Scorpion is a true show and you are correct he isn’t the brains of it. He’s a puppet of the scorpion team. All his documents are fake. They’re setting the stage for the real brain to lift the mask off in November. R.E.M.ember V in sign language has a dual meaning behind the real message of Score Pi On. 3.1415926 in English letters 3=C.14=N,15=O,9=i,26=Z Pi becomes C.NOIZ. Read in the direction of Hebrew it’s Zion.C zion point see
E is the 5th letter, put E as the 5th lefter in Novembers astrologocal sign which is a scorpion and you get Score Pi On. A high ace is worth eleven, eleven is November, if you translate November into 11 then into ACE and you take the 5th or the day to remember re-member and put E in front of ACE you get EACE plus the P from the score P-ion you can see V is for PEACE.

Sitric O'Toole says:

Re: Re:

Dear Senisble,

Did you even read the first paragraph?

“I have no issue with exaggerating on a TV show for the sake of good entertainment.”

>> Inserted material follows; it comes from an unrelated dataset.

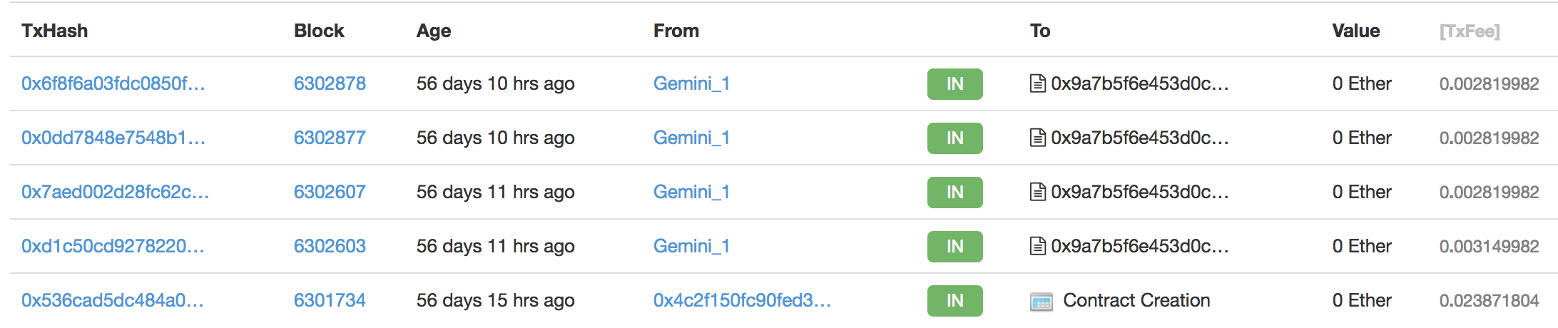
Task: Open transaction 0x7aed002d28fc62c
Action: 115,193
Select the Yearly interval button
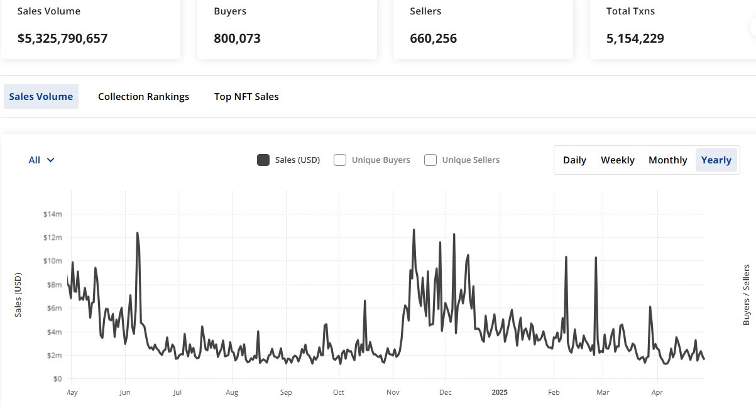This screenshot has width=756, height=406. click(x=716, y=160)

How about the second paragraph?

“What concerns me about the bogus Walter O’Brien story is twofold: (1) Gullible reporters simply repeat his claims without even the slightest bit of skepticism, which is just shameful reporting and (2) O’Brien and his friends aren’t just making a TV show: they’re trying to spin the TV show (which, as far as we can tell has close to no basis in reality) into a way to promote O’Brien’s “business” with claims that are wholly unbelievable…”

Move along troll.

Sean Timmons (profile) says:

The number of people who come to a tech site and make the point that was made by the writer of a blog as if anyone is confused.

Yes, geniuses who all know how to click links, this douche has a TV show.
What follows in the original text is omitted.